PgvectorEmbeddingRetriever

Retrieves documents from the PgvectorDocumentStore, based on their dense embeddings.

Example usage:

from haystack.document_stores import DuplicatePolicy
from haystack import Document, Pipeline
from haystack.components.embedders import SentenceTransformersTextEmbedder, SentenceTransformersDocumentEmbedder

from haystack_integrations.document_stores.pgvector import PgvectorDocumentStore
from haystack_integrations.components.retrievers.pgvector import PgvectorEmbeddingRetriever

# Set an environment variable `PG_CONN_STR` with the connection string to your PostgreSQL database.
# e.g., "postgresql://USER:PASSWORD@HOST:PORT/DB_NAME"

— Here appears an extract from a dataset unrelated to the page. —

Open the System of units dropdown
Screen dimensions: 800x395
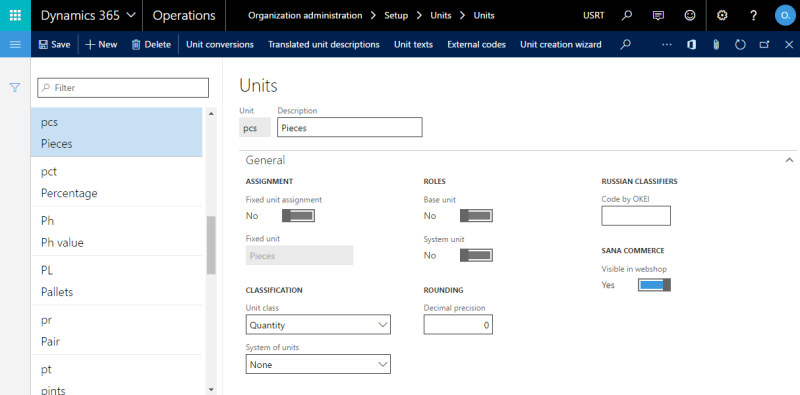click(x=318, y=364)
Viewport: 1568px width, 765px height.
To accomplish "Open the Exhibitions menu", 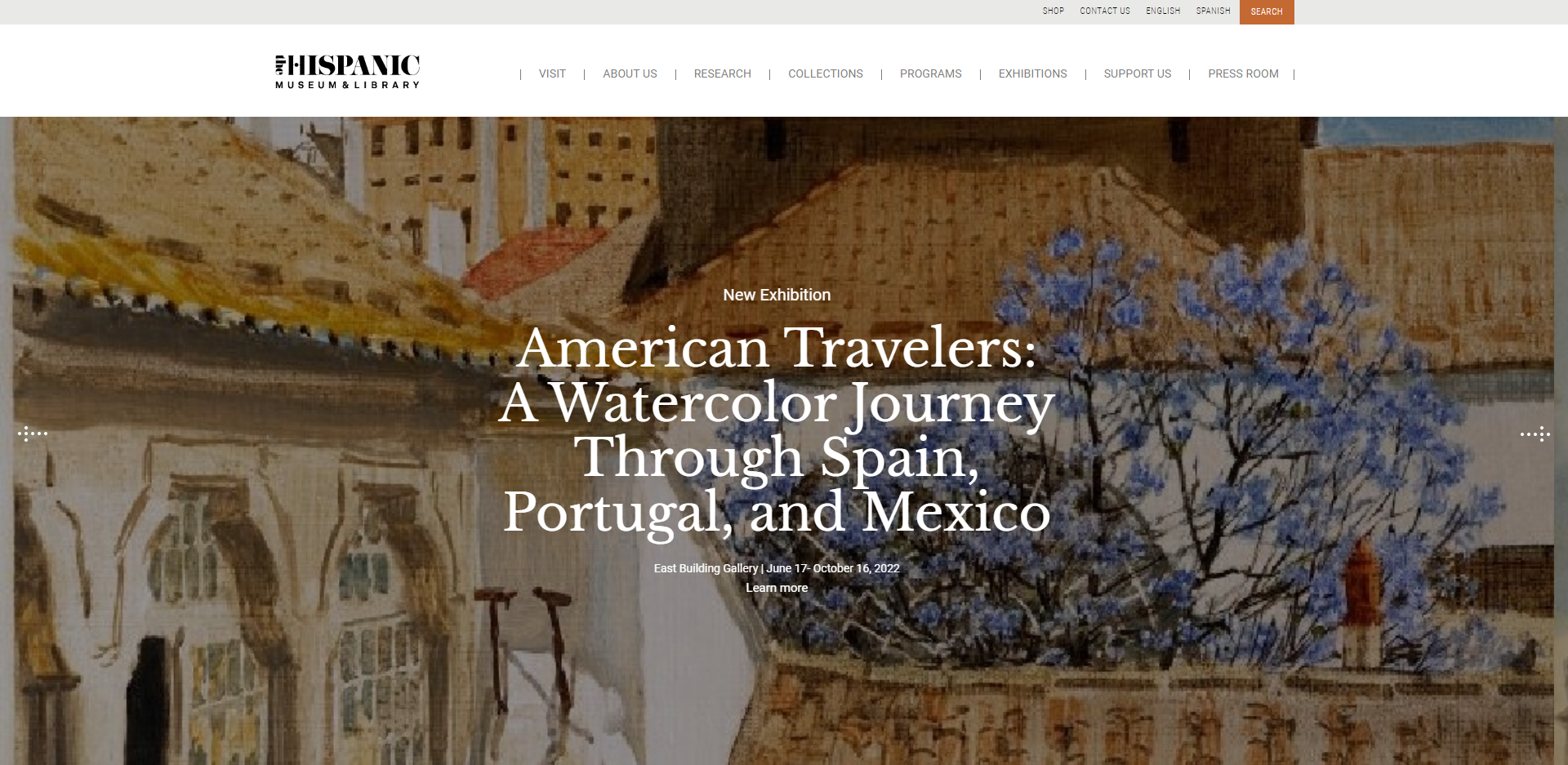I will (x=1032, y=73).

document_store = PgvectorDocumentStore(
    embedding_dimension=768,
    vector_function="cosine_similarity",
    recreate_table=True,
)

documents = [Document(content="There are over 7,000 languages spoken around the world today."),
             Document(content="Elephants have been observed to behave in a way that indicates..."),
             Document(content="In certain places, you can witness the phenomenon of bioluminescent waves.")]

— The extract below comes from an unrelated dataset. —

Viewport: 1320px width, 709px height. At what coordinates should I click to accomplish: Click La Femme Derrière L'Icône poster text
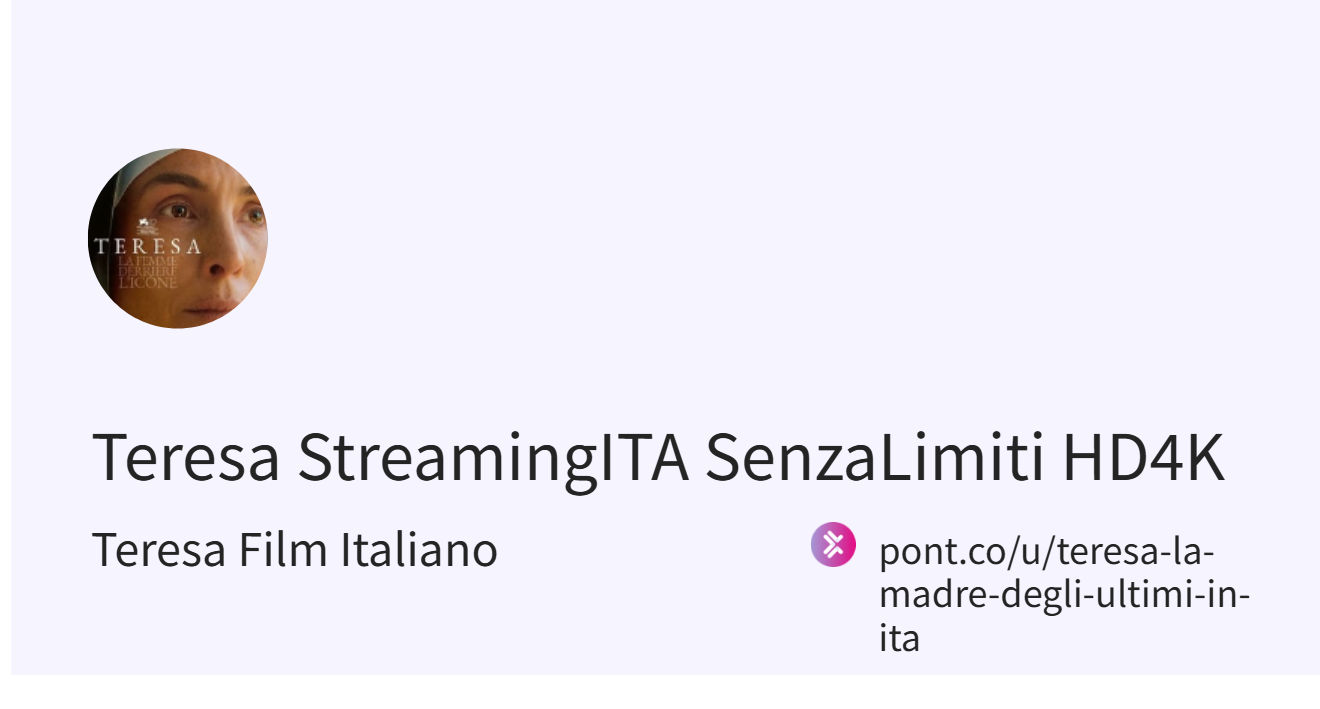pos(148,272)
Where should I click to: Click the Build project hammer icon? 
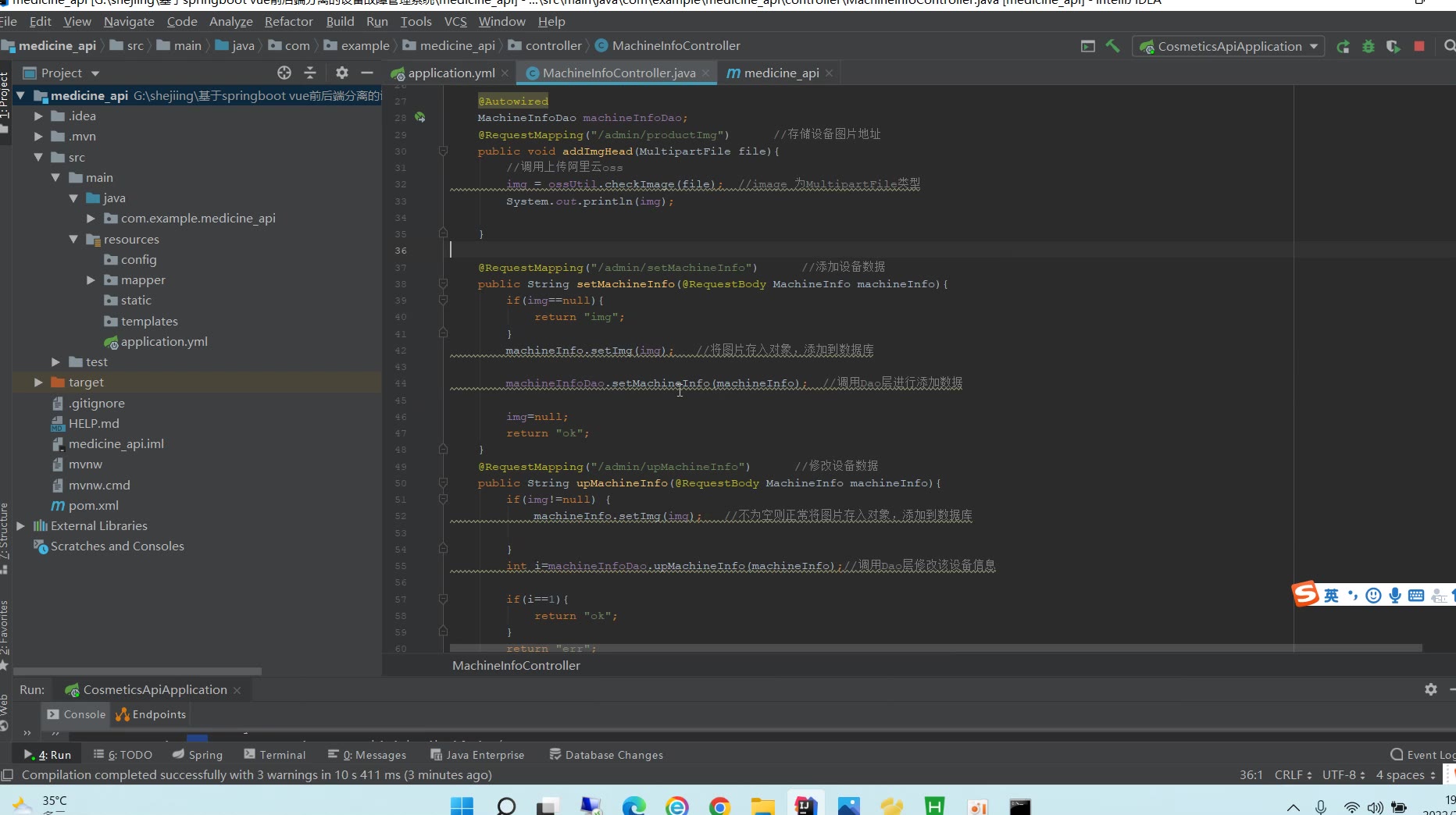pos(1113,46)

document_embedder = SentenceTransformersDocumentEmbedder()
document_embedder.warm_up()
documents_with_embeddings = document_embedder.run(documents)

document_store.write_documents(documents_with_embeddings.get("documents"), policy=DuplicatePolicy.OVERWRITE)

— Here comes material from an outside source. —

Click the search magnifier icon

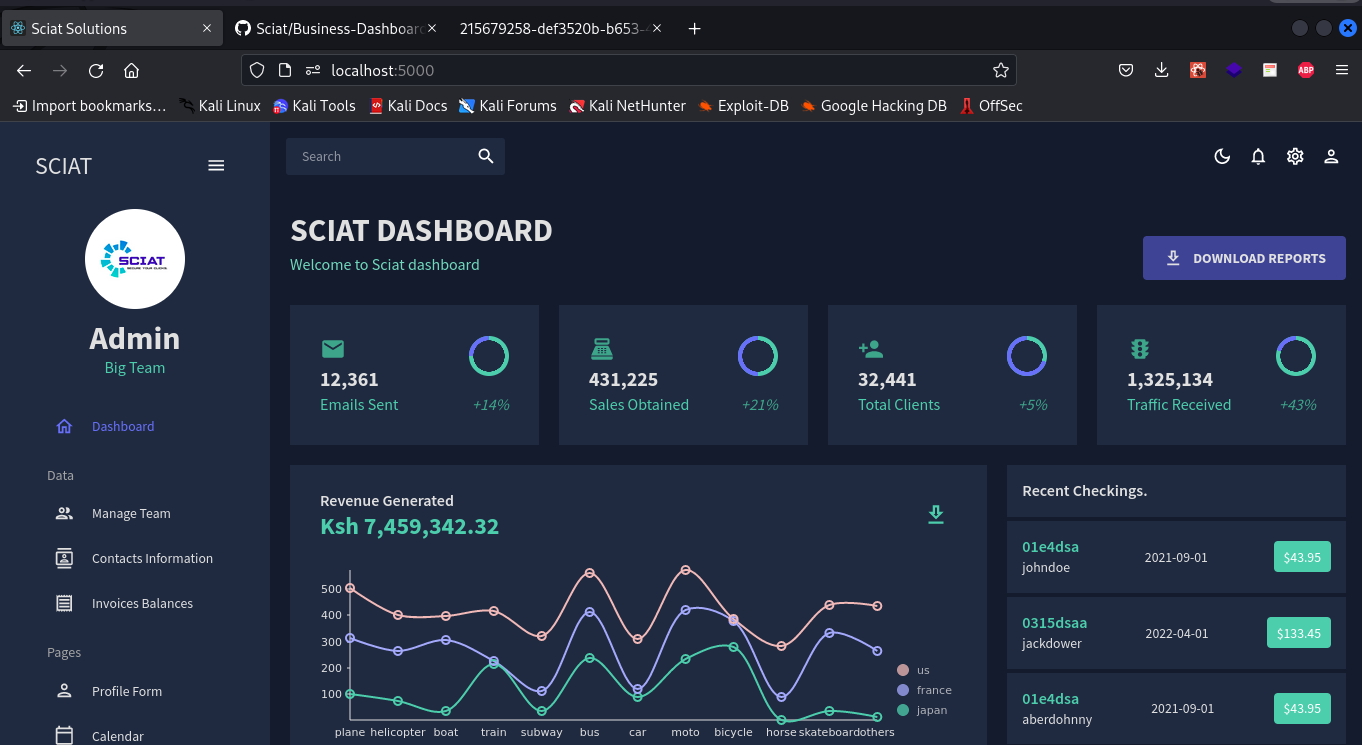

query_pipeline = Pipeline()
query_pipeline.add_component("text_embedder", SentenceTransformersTextEmbedder())
query_pipeline.add_component("retriever", PgvectorEmbeddingRetriever(document_store=document_store))
query_pipeline.connect("text_embedder.embedding", "retriever.query_embedding")

query = "How many languages are there?"

res = query_pipeline.run({"text_embedder": {"text": query}})

assert res['retriever']['documents'][0].content == "There are over 7,000 languages spoken around the world today."

PgvectorEmbeddingRetriever.init

def __init__(*,
             document_store: PgvectorDocumentStore,
             filters: Optional[Dict[str, Any]] = None,
             top_k: int = 10,
             vector_function: Optional[Literal["cosine_similarity",
                                               "inner_product",
                                               "l2_distance"]] = None,
             filter_policy: Union[str, FilterPolicy] = FilterPolicy.REPLACE)

Arguments:

document_store: An instance of PgvectorDocumentStore.
filters: Filters applied to the retrieved Documents.
top_k: Maximum number of Documents to return.
vector_function: The similarity function to use when searching for similar embeddings.
Defaults to the one set in the document_store instance.
"cosine_similarity" and "inner_product" are similarity functions and
higher scores indicate greater similarity between the documents.
"l2_distance" returns the straight-line distance between vectors,
and the most similar documents are the ones with the smallest score.
Important: if the document store is using the "hnsw" search strategy, the vector function
should match the one utilized during index creation to take advantage of the index.
filter_policy: Policy to determine how filters are applied.

Raises:

ValueError: If document_store is not an instance of PgvectorDocumentStore or if vector_function
is not one of the valid options.

PgvectorEmbeddingRetriever.to_dict

def to_dict() -> Dict[str, Any]

Serializes the component to a dictionary.

Returns:

Dictionary with serialized data.

PgvectorEmbeddingRetriever.from_dict

@classmethod
def from_dict(cls, data: Dict[str, Any]) -> "PgvectorEmbeddingRetriever"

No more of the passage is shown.